The 32-bit processors do not have a mode bit for disabling
segmentation, but the same effect can be achieved by mapping the
stack, code, and data spaces to the same range of linear addresses.
The 32-bit offsets used by 32-bit processor instructions can cover a
four-gigabyte linear address space.
Aditionally, the Intel documentation states:
A flat model without paging minimally requires a GDT with one code and
one data segment descriptor. A null descriptor in the first GDT entry
is also required. A flat model with paging may provide code and data
descriptors for supervisor mode and another set of code and data
descriptors for user mode
This is the reason for having a one pair of CS/DS for kernel privilege execution (ring 0), and one pair of CS/DS for user privilege execution (ring 3).
Summary: Segmentation provides a means to isolate and protect sections of memory. Paging provides a means to allocate more memory that what is physically available.
Windows uses the fs segment for local thread storage.
Therefore, wine has to use it, and the linux kernel needs to support it.
Modern operating systems (i.e.

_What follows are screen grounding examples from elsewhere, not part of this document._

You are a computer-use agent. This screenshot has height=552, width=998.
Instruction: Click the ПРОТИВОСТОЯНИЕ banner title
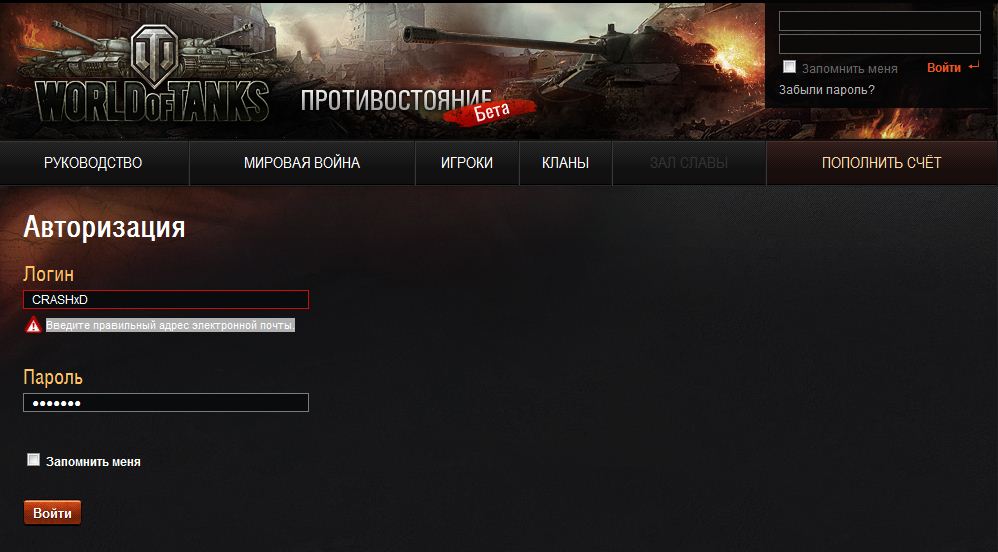coord(397,101)
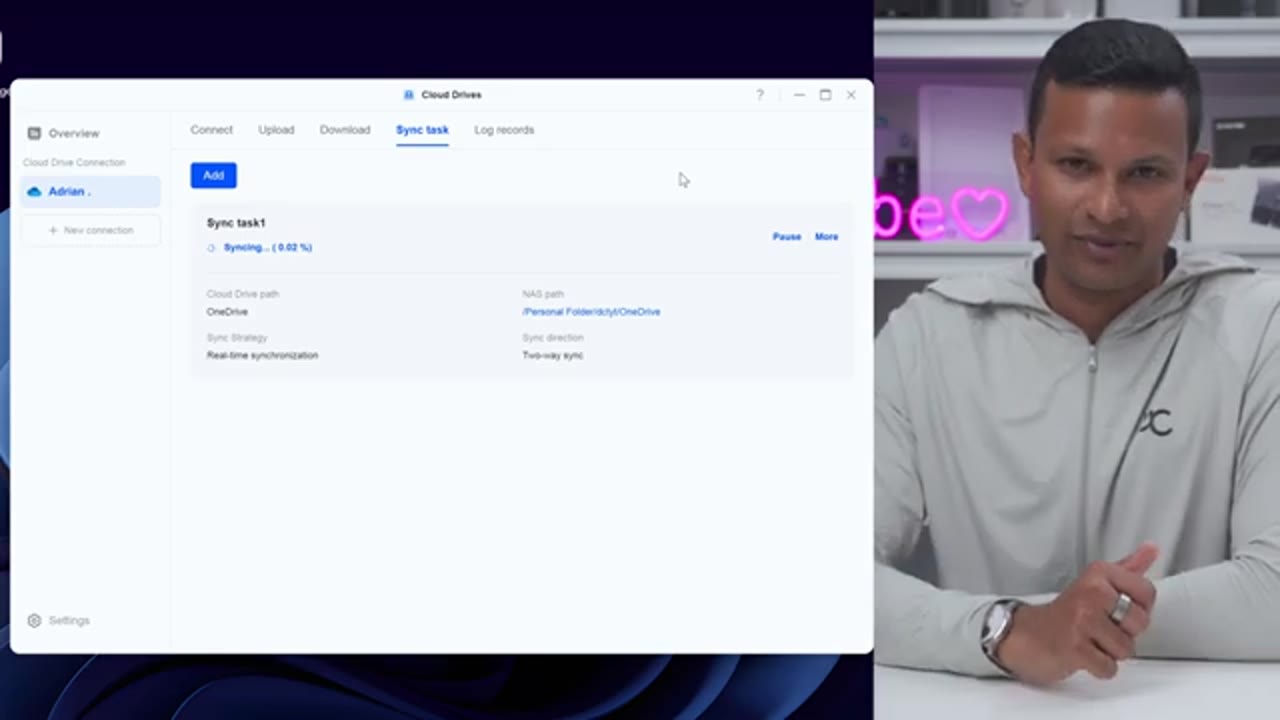Click the Sync task1 title text

pos(235,222)
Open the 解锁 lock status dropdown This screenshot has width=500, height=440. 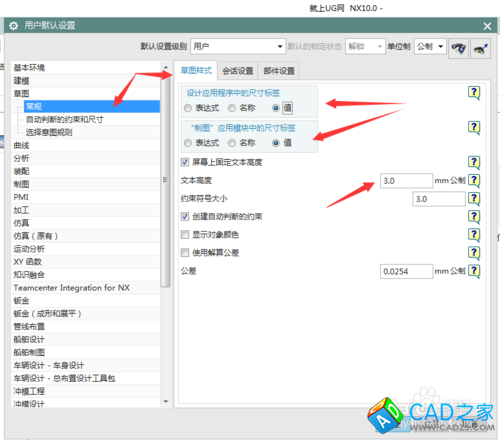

Linux, other Unixen, Windows NT, etc.) do not use the segmentation facility provided by the x86 processor. Instead, they use a flat 32 bit memory model. Each user mode process has it's own 32 bit virtual address space.
(Naturally the widths are expanded to 64 bits on x86_64 systems)
Intel first added segmentation on the 80286, and then paging on the 80386. Unix-like OSes typically use paging for virtual memory.
Anyway, since paging on x86 didn't support execute permissions until recently, OpenWall Linux used segmentation to provide non-executable stack regions, i.e. it set the code segment limit to a lower value than the other segment's limits, and did some emulation to support trampolines on the stack.